Workflow:ARISE Initiative Robosuite Environment Setup And Simulation
| Knowledge Sources | |
|---|---|
| Domains | Robotics, Simulation, MuJoCo |
| Last Updated | 2026-02-15 06:00 GMT |
Overview
End-to-end process for creating a robosuite manipulation environment, selecting a robot and task, and running a simulation loop with random or scripted actions.
Description
This workflow covers the fundamental usage pattern of the robosuite framework: instantiating a MuJoCo-based robot manipulation environment using the factory pattern, configuring robot embodiments and controllers, resetting the simulation, and executing an action-observation loop. The process assembles a complete simulation scene by composing an Arena (workspace), Robot (embodiment with gripper), and task Objects into a unified MuJoCo model. It supports 13+ robot models, 11+ single-arm tasks, and 4 bimanual tasks out of the box.
Usage
Execute this workflow when you need to set up a robosuite simulation for the first time, evaluate a new robot-task combination, or create a basic simulation loop for testing controllers or policies. This is the starting point for all downstream workflows such as RL training, teleoperation, and demonstration collection.
Execution Steps
Step 1: Select Environment And Robot
Choose a manipulation task environment from the registered environments (e.g., Lift, Stack, Door, PickPlace, NutAssembly, Wipe, ToolHang, or bimanual tasks like TwoArmLift). Select one or more robot models (e.g., Panda, Sawyer, UR5e, IIWA, Jaco, Kinova3) to instantiate in the environment. For bimanual tasks, select either a single bimanual robot (Baxter) or two single-arm robots in parallel/opposed configuration.
Key considerations:
- Use the interactive CLI helpers from `input_utils` for exploratory selection
- Each environment registers itself via the `EnvMeta` metaclass into `REGISTERED_ENVS`
- Bimanual environments require specifying `env_configuration` (bimanual, parallel, or opposed)

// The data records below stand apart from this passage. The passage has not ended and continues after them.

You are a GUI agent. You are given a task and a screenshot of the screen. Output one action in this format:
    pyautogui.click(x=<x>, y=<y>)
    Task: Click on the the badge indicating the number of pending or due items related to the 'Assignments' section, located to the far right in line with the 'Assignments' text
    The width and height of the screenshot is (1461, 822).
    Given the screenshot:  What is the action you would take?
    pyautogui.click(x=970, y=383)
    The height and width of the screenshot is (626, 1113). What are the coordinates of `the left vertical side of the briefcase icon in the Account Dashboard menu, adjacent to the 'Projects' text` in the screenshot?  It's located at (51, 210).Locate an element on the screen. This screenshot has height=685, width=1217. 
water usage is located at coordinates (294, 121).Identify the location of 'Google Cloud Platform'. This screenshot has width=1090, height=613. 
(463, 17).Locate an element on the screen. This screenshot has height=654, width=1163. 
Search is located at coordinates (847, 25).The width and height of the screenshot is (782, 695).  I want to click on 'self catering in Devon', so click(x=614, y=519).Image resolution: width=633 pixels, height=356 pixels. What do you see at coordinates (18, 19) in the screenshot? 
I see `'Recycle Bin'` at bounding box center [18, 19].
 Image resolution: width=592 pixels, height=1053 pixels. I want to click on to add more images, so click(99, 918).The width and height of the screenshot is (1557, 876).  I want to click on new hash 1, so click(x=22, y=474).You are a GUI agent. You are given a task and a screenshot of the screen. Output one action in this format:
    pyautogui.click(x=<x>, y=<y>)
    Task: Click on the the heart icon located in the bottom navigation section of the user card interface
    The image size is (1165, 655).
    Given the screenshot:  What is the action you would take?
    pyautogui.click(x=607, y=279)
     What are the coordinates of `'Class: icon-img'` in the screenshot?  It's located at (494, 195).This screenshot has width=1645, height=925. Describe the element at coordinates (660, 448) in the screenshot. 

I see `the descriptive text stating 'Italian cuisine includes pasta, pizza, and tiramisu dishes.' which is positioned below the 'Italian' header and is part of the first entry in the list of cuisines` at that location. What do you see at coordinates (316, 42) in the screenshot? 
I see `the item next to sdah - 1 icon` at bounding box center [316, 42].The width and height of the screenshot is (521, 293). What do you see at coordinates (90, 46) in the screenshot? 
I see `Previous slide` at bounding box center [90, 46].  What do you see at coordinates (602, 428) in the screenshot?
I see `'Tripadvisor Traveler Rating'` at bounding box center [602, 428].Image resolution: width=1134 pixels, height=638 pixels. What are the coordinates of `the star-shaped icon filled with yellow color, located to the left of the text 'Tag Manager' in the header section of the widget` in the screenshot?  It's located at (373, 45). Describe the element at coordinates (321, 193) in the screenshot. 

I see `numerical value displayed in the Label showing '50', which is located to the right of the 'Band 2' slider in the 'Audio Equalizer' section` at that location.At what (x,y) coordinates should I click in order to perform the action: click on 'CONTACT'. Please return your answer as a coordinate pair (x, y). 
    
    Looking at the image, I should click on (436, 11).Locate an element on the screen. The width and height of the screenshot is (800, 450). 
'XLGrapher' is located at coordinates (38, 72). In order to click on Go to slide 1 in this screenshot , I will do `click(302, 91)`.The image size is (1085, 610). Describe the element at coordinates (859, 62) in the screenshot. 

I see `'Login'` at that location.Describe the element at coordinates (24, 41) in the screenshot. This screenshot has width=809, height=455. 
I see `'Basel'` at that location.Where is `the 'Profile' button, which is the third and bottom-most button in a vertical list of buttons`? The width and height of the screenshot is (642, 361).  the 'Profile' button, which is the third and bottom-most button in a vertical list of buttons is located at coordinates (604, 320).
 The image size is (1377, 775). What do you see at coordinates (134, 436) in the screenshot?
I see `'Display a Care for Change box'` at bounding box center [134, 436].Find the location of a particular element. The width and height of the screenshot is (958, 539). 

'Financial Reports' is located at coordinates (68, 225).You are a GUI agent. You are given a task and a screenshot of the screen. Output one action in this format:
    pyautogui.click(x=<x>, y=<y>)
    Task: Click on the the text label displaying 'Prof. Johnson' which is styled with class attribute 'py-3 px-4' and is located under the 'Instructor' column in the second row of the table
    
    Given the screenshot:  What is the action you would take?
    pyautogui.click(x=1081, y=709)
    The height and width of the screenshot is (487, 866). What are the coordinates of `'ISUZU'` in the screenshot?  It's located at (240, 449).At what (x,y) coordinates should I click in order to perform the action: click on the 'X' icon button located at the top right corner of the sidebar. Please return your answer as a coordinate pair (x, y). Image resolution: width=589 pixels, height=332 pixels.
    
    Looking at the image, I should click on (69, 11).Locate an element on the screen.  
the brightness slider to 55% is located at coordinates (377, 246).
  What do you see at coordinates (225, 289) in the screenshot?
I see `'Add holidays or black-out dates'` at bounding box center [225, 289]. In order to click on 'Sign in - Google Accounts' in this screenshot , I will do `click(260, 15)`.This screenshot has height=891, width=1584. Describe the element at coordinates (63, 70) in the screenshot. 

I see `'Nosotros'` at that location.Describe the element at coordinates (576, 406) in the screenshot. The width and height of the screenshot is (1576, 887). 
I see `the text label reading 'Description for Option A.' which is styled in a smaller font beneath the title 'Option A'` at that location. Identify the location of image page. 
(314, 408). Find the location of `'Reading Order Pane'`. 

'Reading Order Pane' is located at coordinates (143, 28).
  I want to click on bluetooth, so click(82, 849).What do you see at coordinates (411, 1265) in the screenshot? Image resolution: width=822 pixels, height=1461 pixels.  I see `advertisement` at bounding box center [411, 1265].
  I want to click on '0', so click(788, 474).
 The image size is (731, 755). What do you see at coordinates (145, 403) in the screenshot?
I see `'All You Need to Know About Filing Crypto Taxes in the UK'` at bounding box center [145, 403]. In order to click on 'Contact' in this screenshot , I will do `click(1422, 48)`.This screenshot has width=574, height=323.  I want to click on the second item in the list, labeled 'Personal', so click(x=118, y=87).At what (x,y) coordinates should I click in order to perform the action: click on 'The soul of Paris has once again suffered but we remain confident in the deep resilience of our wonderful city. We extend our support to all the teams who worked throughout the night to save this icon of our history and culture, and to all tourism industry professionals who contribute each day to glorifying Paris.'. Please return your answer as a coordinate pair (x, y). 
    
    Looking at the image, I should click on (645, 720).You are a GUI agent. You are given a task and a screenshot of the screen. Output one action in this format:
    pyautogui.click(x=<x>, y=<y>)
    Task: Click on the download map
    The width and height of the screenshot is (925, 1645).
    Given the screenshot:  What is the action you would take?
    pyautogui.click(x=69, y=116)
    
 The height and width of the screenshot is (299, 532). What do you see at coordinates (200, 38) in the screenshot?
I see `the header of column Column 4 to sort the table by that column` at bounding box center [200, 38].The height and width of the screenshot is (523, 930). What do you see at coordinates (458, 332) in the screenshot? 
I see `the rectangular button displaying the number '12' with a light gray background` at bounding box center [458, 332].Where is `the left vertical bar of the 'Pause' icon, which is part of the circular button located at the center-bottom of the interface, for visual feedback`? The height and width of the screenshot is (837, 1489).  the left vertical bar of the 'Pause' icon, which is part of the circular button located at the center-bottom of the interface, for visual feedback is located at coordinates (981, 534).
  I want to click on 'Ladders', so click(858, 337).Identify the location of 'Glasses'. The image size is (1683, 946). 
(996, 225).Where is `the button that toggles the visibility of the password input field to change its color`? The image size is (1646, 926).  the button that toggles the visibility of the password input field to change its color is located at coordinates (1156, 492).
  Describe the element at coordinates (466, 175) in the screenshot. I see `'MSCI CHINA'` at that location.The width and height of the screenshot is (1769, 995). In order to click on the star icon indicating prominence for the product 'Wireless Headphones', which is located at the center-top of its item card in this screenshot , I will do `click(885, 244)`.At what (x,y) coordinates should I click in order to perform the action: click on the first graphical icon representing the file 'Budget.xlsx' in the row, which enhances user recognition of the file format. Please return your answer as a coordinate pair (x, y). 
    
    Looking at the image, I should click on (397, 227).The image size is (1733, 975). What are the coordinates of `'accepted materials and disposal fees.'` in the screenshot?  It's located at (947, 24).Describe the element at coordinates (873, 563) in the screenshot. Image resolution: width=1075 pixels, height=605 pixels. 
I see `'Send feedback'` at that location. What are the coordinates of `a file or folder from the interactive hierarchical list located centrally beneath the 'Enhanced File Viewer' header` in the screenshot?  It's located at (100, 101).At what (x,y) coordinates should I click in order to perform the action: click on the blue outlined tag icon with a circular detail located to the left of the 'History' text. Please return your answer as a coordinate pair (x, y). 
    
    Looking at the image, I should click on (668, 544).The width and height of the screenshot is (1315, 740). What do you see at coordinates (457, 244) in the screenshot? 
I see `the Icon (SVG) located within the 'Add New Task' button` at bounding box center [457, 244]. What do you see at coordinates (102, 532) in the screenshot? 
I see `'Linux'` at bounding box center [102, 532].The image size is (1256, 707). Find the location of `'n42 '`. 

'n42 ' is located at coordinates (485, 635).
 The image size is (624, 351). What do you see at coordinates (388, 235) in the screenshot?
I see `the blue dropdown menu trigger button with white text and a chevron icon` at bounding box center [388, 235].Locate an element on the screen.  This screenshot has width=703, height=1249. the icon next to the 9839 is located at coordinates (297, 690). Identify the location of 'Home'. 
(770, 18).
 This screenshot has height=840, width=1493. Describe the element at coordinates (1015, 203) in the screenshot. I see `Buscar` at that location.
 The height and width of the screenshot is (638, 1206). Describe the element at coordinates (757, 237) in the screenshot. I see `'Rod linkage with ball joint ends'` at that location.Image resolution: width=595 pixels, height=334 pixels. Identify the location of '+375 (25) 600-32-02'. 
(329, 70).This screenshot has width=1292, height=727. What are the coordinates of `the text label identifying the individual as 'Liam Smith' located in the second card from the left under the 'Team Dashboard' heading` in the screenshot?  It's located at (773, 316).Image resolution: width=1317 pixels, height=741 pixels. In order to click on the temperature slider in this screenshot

Step 2: Configure Controller
Load or specify the composite controller configuration for the selected robot. Each robot has a default JSON controller config that defines which composite controller type to use (BASIC, HYBRID_MOBILE_BASE, WHOLE_BODY_IK, or WHOLE_BODY_MINK_IK) and maps part controllers (arm, gripper, mobile base) to actuator groups.
Key considerations:
- Controller configs are JSON files loaded via `load_composite_controller_config`
- Part controllers include OSC_POSE, OSC_POSITION, JOINT_POSITION, JOINT_VELOCITY, JOINT_TORQUE, and IK_POSE
- The composite controller orchestrates all part controllers for a given robot
Step 3: Create Environment
Instantiate the environment using the `robosuite.make()` factory function, passing the environment name, robot(s), controller configuration, and rendering options. This triggers the full scene assembly pipeline: Arena creation, Robot loading with gripper and base, Object placement, and MJCF model merging into a unified MuJoCo simulation.
Key considerations:
- Set `has_renderer=True` for on-screen visualization, `has_offscreen_renderer=True` for pixel observations
- Set `use_camera_obs` to enable or disable camera image observations
- `control_freq` determines how many control steps per second (typically 20 Hz)
- `reward_shaping` enables dense reward signals for RL training
Step 4: Reset And Run Simulation Loop
Call `env.reset()` to initialize the simulation state (randomized object placements, robot home position). Then execute the main loop: sample or compute actions, call `env.step(action)` to advance the simulation, and collect observations, rewards, and done signals. Optionally render each frame for visualization.
Key considerations:
- `env.action_spec` returns (low, high) bounds for the action space
- `env.step()` returns (observation, reward, done, info) following the Gym convention
- Frame rate limiting ensures real-time playback when visualizing
- `env.reset()` re-randomizes object placements each episode
Step 5: Inspect Observations And Close
Examine the observation dictionary returned by `env.step()` which includes robot proprioception (joint positions, velocities, end-effector pose), task-specific states (object positions, goal states), and optionally camera images. When finished, call `env.close()` to clean up MuJoCo resources and rendering contexts.
Key considerations:
- Observations are returned as a flat dictionary of numpy arrays
- Camera observations (if enabled) include RGB, depth, and segmentation maps
- The Observable system supports configurable sensor corruption (noise, delay, filtering)